Corporate bankruptcies are nothing new to American workers. In too many instances, workers’ claims for compensation and benefits are denied while executives’ claims are given preferential treatment. It is time for a more balanced and just approach.


“For too long, we’ve allowed needs of workers and retirees to take a back seat to executives and creditors when a company reorganizes.  The Protecting Employees and Retirees in Business Bankruptcies Act would correct that by ensuring that workers and retirees can mitigate their lost wages and retirements benefits, by giving them more opportunities to recover unpaid wages and benefits, and by ensuring that bankruptcy proceedings aren’t rigged to protect senior executives while company workers suffer,” Senator Harkin said. “By passing this bill, we can ensure that all Americans who work hard and play by the rules can count on the pay and retirement benefits they earned.”


“Too often employees and their families suffer the most when a struggling company reorganizes in bankruptcy,” said Senator Whitehouse.  “This important bill would help to ensure that workers are treated fairly and that companies work to preserve jobs.”


“When a company’s bankruptcy filing means pink slips for skilled workers and millions for ousted CEOs, something is very wrong,” Senator Brown said. “This legislation would ensure that when a company files for bankruptcy, it must place a priority on meeting workers’ claims for compensation and retirement benefits.”


“When a company enters bankruptcy, employees shouldn’t have to fight for what they’ve earned while executives get to walk off with huge bonuses,” said Senator Franken. “We’ve seen our workers lose out too many times, and that needs to change. I will press to get this bill passed to help preserve jobs, pensions, and retiree health care benefits.” 
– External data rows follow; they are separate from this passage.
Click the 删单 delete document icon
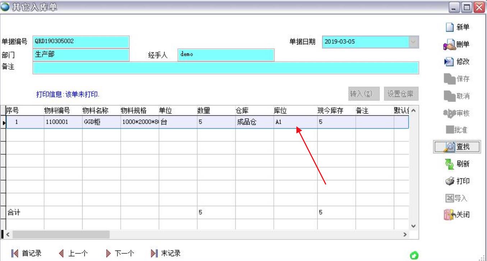The width and height of the screenshot is (487, 261). pyautogui.click(x=450, y=45)
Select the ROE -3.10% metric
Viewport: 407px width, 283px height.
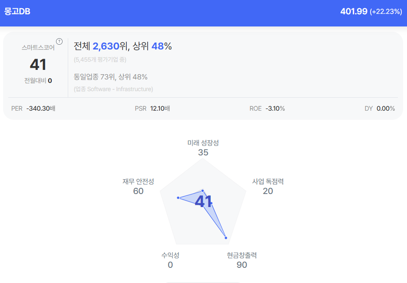point(267,109)
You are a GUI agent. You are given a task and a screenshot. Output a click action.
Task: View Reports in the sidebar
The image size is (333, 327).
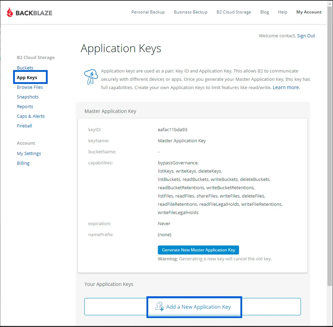click(25, 107)
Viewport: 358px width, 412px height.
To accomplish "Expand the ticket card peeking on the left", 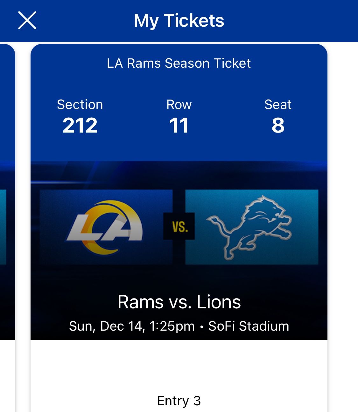I will pos(6,207).
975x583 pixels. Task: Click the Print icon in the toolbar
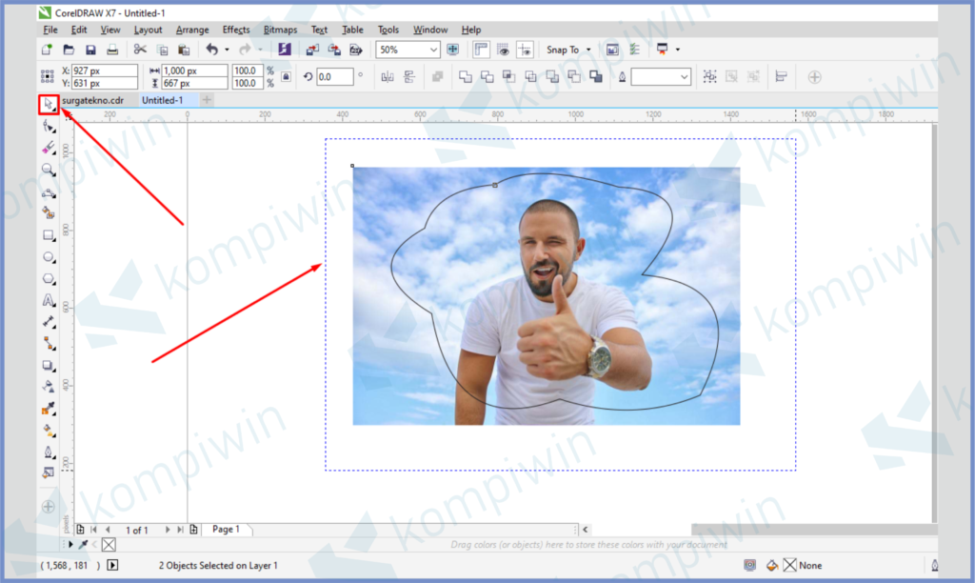(x=112, y=50)
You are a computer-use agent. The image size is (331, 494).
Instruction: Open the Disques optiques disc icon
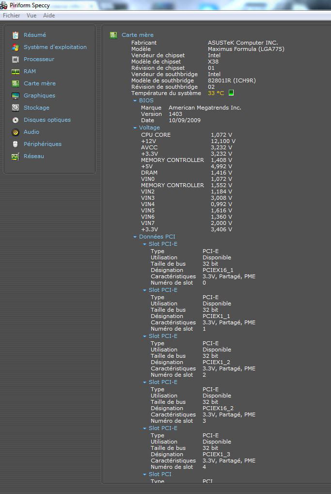tap(16, 120)
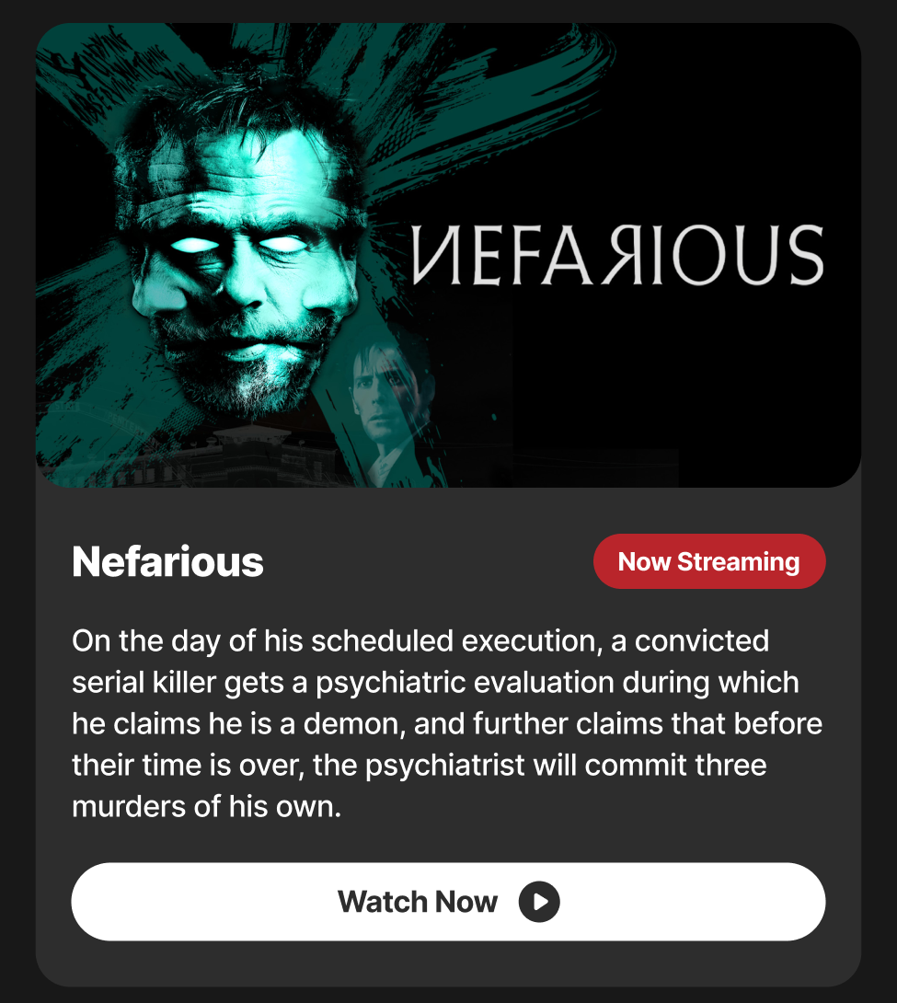The image size is (897, 1003).
Task: Click the 'serial killer gets a psychiatric' line
Action: point(435,683)
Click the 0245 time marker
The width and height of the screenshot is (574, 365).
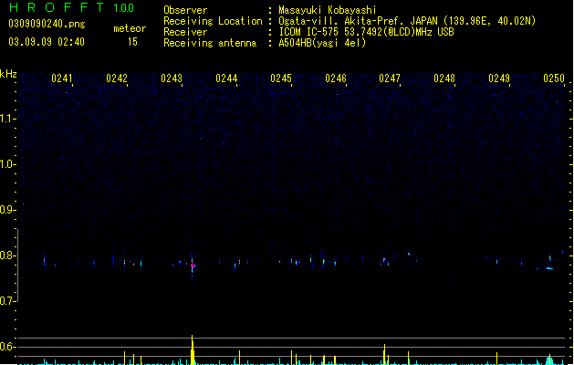(x=281, y=78)
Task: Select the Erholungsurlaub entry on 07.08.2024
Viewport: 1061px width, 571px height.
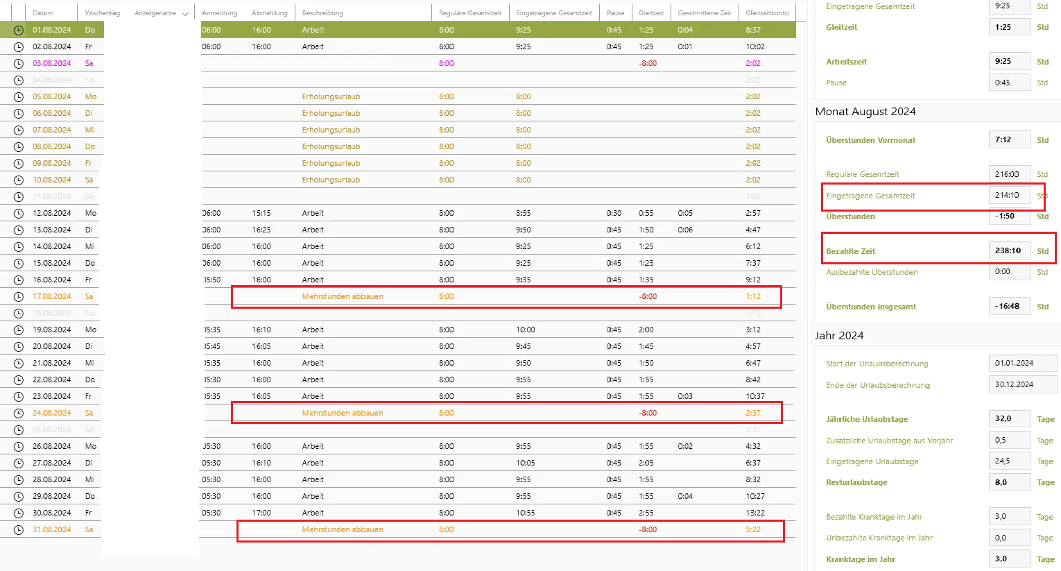Action: point(331,130)
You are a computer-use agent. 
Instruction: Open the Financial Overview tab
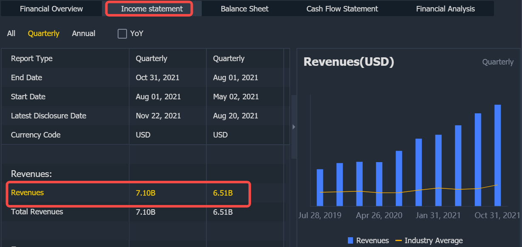pos(51,9)
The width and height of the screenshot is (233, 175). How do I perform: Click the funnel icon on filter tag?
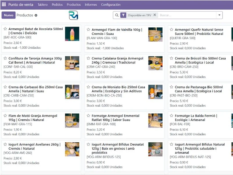point(123,15)
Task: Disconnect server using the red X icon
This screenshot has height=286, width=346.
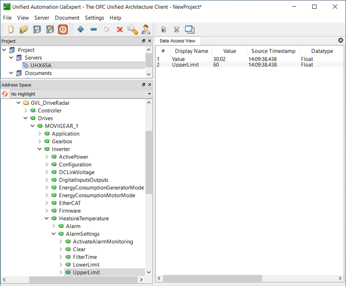Action: pos(120,29)
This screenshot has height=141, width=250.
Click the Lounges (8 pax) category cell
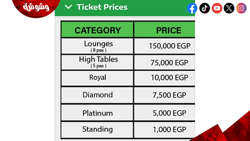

“Companies, banks, and Wall Street speculators have for decades used the bankruptcy system to break promises to American workers and retirees and play recklessly with American jobs,” said Leo Gerard, International President of the United Steelworkers. “Congress now has the opportunity to level the playing field for working Americans by re-orienting the bankruptcy laws to allow companies to reorganize responsibility while recognizing the importance of maintaining jobs that lift workers into the middle class and provide security and dignity in retirement.”


The Protecting Employees and Retirees in Business Bankruptcies Act will protect workers from losing out by:


Improving Recoveries for Employees and Retirees:

  • Increasing the amount of worker claims entitled to priority payment for unpaid wages and contributions to employee benefit plans up to $20,000;
  • Eliminating the difficult-to-prove restriction in current law that wage and benefit claims must be earned within 180 days of the bankruptcy filing in order to be entitled to priority payment;
  • Allowing employees to assert claims for losses in certain defined contribution plans when such losses result from employer fraud or breach of fiduciary duty;
  • Establishing a new priority administrative expense for workers’ severance pay; and
  • Clarifying that back pay awards for WARN Act damages are entitled to the same priority as back pay for other legal violations.


Reducing Employees’ and Retirees’ Losses:

  • Restricting the conditions under which collective bargaining agreements and commitments to fund retiree pensions and health benefits may be eliminated or adversely affected;
  • Preventing companies from singling out non-management retirees for concessions;
  • Requiring a court to consider the impact a bidder’s offer to purchase a company’s assets would have on maintaining existing jobs and preserving retiree pension and health benefits; and
  • Clarifying that the principal purpose of Chapter 11 bankruptcy is the preservation of jobs to the maximum extent possible


Restricting Excessive Executive Compensation Programs:

  • Requiring full disclosure and court approval of executive compensation packages;
  • Restricting the payment of bonuses and other forms of incentive compensation to senior officers and others; and
  • Ensuring that insiders cannot receive retiree benefits if workers have lost their retirement or health benefits.


Today’s bill is similar to bills Durbin has introduced in the last two Congresses.